*** Opening Information provided ***
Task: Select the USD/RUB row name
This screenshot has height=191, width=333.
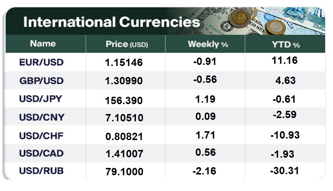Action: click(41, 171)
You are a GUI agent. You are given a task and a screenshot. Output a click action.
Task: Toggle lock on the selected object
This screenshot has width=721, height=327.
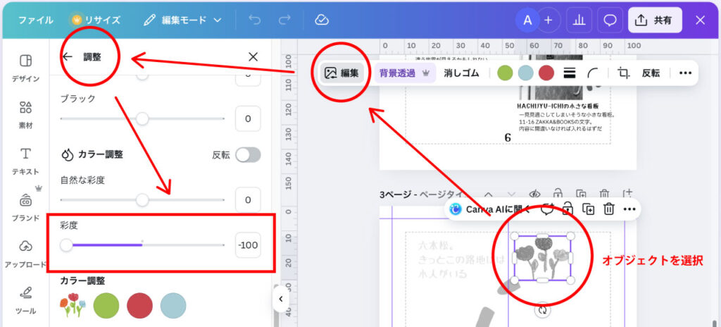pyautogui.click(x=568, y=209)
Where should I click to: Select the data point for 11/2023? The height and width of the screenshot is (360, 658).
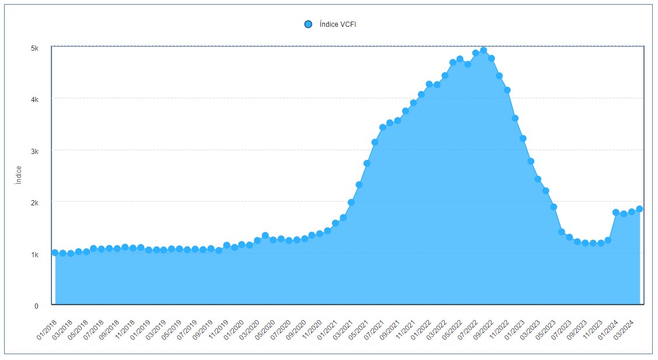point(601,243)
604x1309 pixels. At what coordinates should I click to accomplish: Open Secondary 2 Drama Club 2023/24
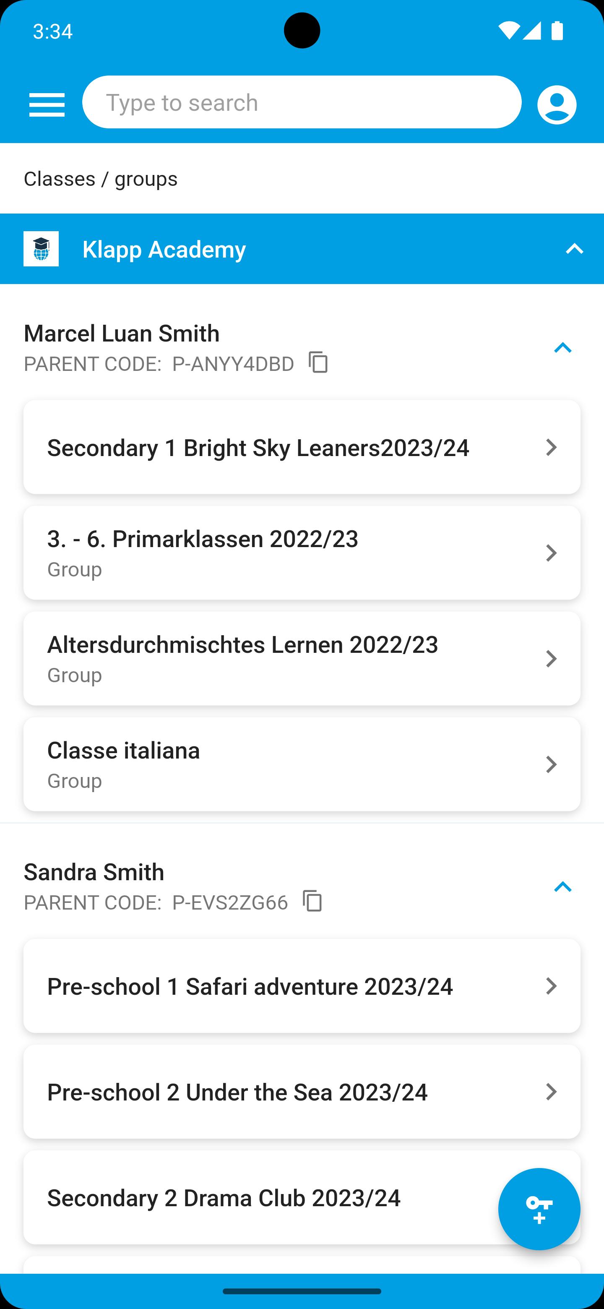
*** Closing Information provided ***
*** Opening Information provided ***
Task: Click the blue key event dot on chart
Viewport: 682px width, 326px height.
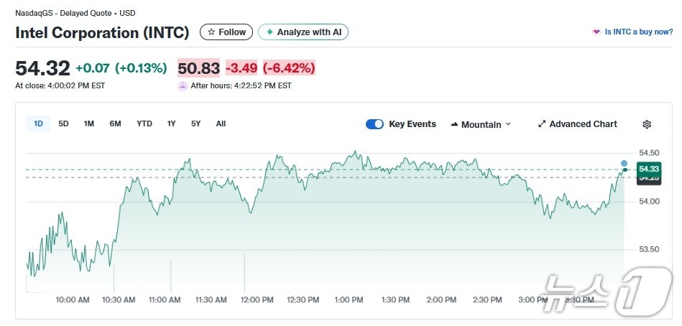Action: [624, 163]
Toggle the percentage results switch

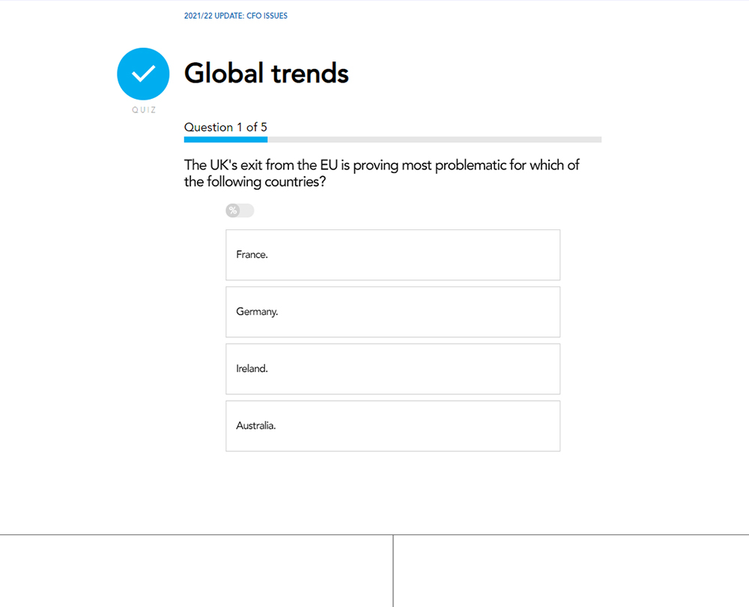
*** Closing Information provided ***
Your instructions:
Above is the material; set down exactly its lines from the one containing "Where should I" down to the one containing "604x1309 pixels. At", both included, leaving out any pictures.

Written solution:
Where should I click to: Select the data point for 11/2023? The height and width of the screenshot is (360, 658).
point(601,243)
604x1309 pixels. At what coordinates should I click to accomplish: Open Secondary 2 Drama Club 2023/24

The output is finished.